--- Problem to work on ---
Copy out the entries that follow exactly, leaving out the pictures.

== Material provided

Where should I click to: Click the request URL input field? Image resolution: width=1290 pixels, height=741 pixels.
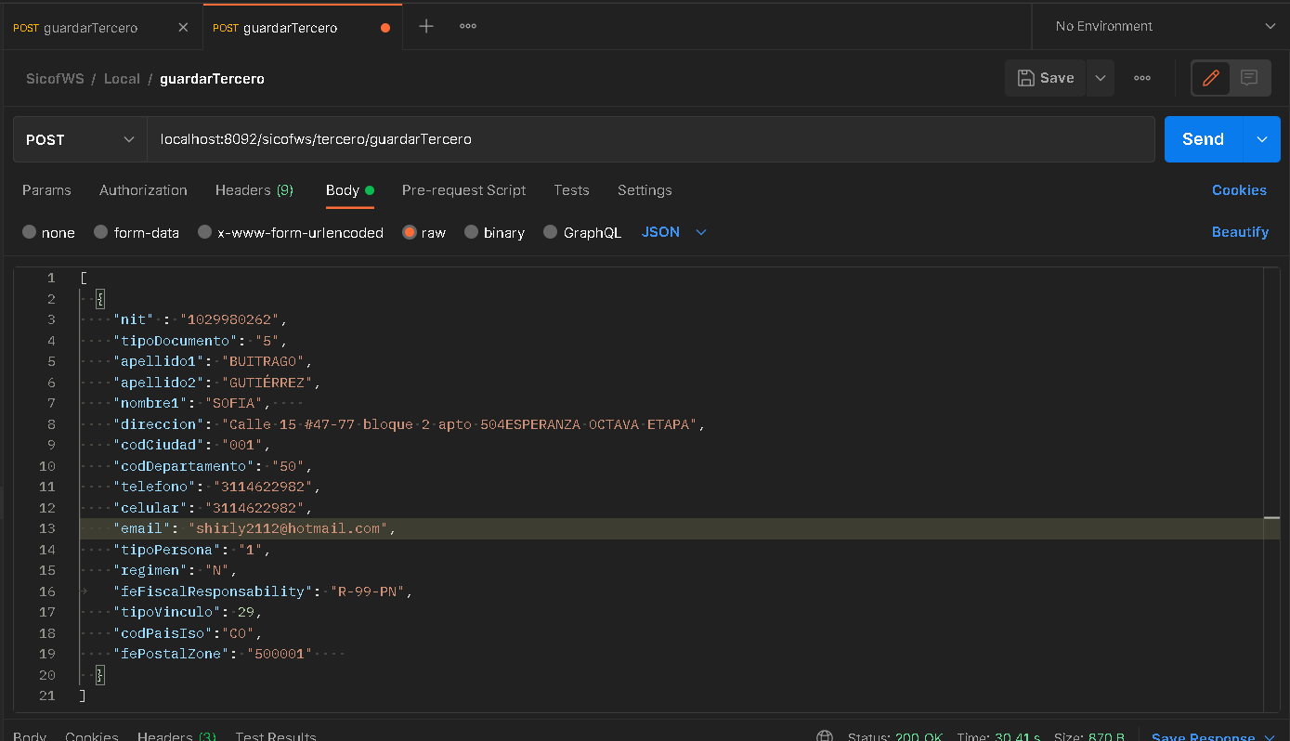point(650,139)
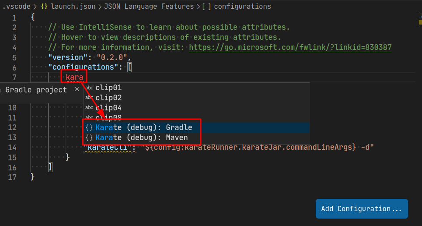The image size is (422, 226).
Task: Click the braces icon before launch.json breadcrumb
Action: point(44,7)
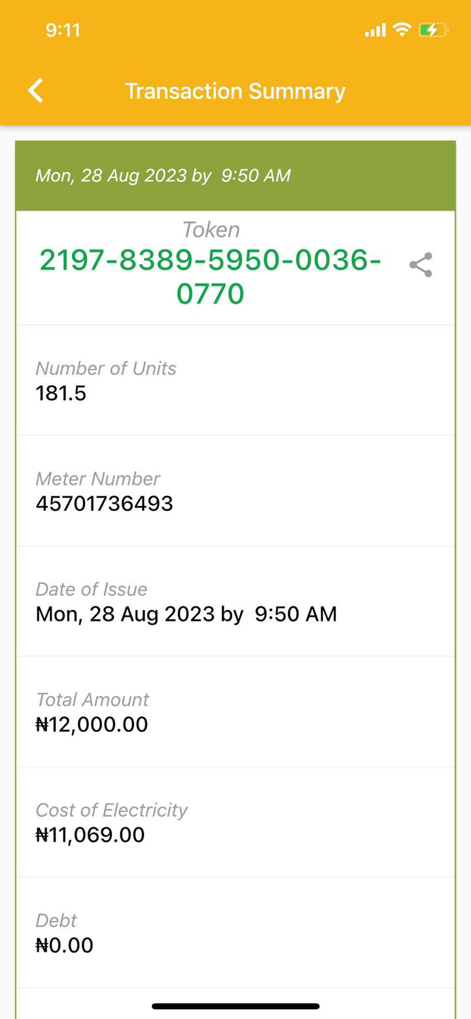This screenshot has width=471, height=1019.
Task: Tap the Transaction Summary title
Action: (235, 91)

====

--- Written answer ---
Where should I click to: Click the request URL input field? Image resolution: width=1290 pixels, height=741 pixels.
point(650,139)
The image size is (422, 226).
Task: Click the braces icon before launch.json breadcrumb
Action: point(44,7)
This screenshot has width=471, height=1019.
Task: Tap the Transaction Summary title
Action: (235, 91)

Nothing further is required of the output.